• _文書本文_:
劇団四季のミュージカル〝バケモノの子〟を観てきた。(@大阪四季劇場)実は、一月にも観たので〝バケモノの子〟は2回目。2回とも、地元出身の青年(合唱団の関わりの中で小学生の時から知っている)が主役(蓮=九太)で出演する日を狙い撃ちで観てきた。

2回目なのでストーリーや展開がわかっていて、1回目には気づかなかった演者の様子やアンサンブルの工夫など、諸々の工夫が見え、テーマも浮き上がってくる。1回目より楽しめて、時間も短く感じた。

とにかく、演者や装置の動きが目まぐるしく、視覚や聴覚に入ってくる情報量がすごく多いし、伝わるメッセージもなかなかのものなので、3回目も行きたくなる、ホントに。海外ミュージカルの移入ではなく、劇団四季オリジナル。舞台が東京渋谷というのも功を奏していると思う。

〝バケモノの子〟の内容についてはさておき、

劇団四季についてちょっと振り返ってみる。

若い頃の記憶は二つ。

大学卒業の年にミュージカル〝コーラスライン〟を観たのが最初。余計な装飾を排したシンプルな舞台、シンプルな進行でダンサーを目指すアメリカの青年の姿を描いた。シンプルに感動した。

就職して、労演の会員だった先輩に誘われてかなり頻繁に新劇を観た。その中のひとつと思うが劇団四季で〝カッコーの巣をこえて〟(日下武史主演)を観た。これはセリフ劇で、まだこの頃は劇団四季は新劇の範疇に入っていたのかもしれない。

その後、労演からも劇団四季からも遠ざかっていった。(単発で井上ひさしが座付き脚本家の〝こまつ座〟などを観ていた)その間にあれよあれよという間に劇団四季は発展し、大都市の一等地に専用劇場を擁するミュージカル主体の巨大劇団に成長していた。

• _提供記録_:
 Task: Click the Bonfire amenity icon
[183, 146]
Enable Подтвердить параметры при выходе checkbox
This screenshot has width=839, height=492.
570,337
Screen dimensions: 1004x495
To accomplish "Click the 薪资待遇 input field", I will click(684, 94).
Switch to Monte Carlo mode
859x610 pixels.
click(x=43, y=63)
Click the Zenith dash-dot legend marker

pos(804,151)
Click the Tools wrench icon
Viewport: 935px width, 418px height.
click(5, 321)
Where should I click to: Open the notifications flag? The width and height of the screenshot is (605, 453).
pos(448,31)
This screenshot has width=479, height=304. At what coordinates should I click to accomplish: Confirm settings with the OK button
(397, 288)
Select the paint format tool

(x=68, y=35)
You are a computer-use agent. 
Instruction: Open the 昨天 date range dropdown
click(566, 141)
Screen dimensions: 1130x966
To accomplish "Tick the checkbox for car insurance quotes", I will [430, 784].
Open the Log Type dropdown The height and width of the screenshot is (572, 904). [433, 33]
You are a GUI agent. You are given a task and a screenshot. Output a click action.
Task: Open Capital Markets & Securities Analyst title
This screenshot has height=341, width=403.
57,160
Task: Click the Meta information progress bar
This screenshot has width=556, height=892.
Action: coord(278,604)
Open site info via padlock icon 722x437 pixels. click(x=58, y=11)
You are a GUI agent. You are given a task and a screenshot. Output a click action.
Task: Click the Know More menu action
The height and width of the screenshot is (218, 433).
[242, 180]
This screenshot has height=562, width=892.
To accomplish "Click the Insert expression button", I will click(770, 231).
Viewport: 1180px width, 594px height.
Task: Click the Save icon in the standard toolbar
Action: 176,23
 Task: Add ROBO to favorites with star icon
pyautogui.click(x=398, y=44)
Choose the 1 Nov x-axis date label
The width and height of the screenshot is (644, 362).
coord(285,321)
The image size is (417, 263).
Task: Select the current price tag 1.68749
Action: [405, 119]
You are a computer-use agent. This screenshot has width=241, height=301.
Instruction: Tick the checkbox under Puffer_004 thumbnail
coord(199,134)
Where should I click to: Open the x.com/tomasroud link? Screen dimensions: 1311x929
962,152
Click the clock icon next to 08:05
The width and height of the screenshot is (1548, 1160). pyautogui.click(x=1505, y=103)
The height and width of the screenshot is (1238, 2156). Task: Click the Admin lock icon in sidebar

• _作業指示_: 劇団四季を振り返る本文を、最後の文の後から書き継いでください。

• _結果_:
劇団四季創立者のひとり、浅利慶太は劇団発展の中心人物。彼は時の首相中曽根康弘のブレーンの地位に就いてたりしてなんとなく胡散臭い。そのことが僕を劇団四季から遠ざかる心理を働かせたようだ。ひと月ほど前、浅利慶太がどういう人だったのか気になって「劇団四季浅利慶太」という本を読んだ。(文春新書 2002年)f:id:kuroyurihaze:20240329233000j:image

その中で印象に残ったこと。

「役者が役者の仕事だけで食っていける劇団にする。」

その昔(今でも?)、新劇は役者の仕事だけでは生活できないのが普通だったようだ。浅利慶太は様々な上演機会を試行錯誤し経営戦略を追求していた。

芸術集団としても、役者のトレーニング法を構築し組織していく。

「日本語がしっかり伝わる発声法をトレーニングする。」

時に〝四季節〟と揶揄されて憤慨する浅利慶太の姿があったという。この発声法は現在のミュージカルでも活かされているようだ。〝バケモノの子〟を観ても、子役も含めて全ての演者のセリフと歌が聴き取りやすいのだ。

劇団四季はスター主義を採らない。僕はこのことを好ましく思う。芸術集団としての共通メソッドを確立して台詞、歌唱、ダンス等の質を担保し、どの配役でも演者が高い水準を保つことでスター主義に頼らない。経営的にも多数の専用劇場と地方公演を維持することができる。

商業的に成功している劇団四季。新しいレパートリーに莫大な資金を投入しているのは〝バケモノの子〟を観ればよくわかる。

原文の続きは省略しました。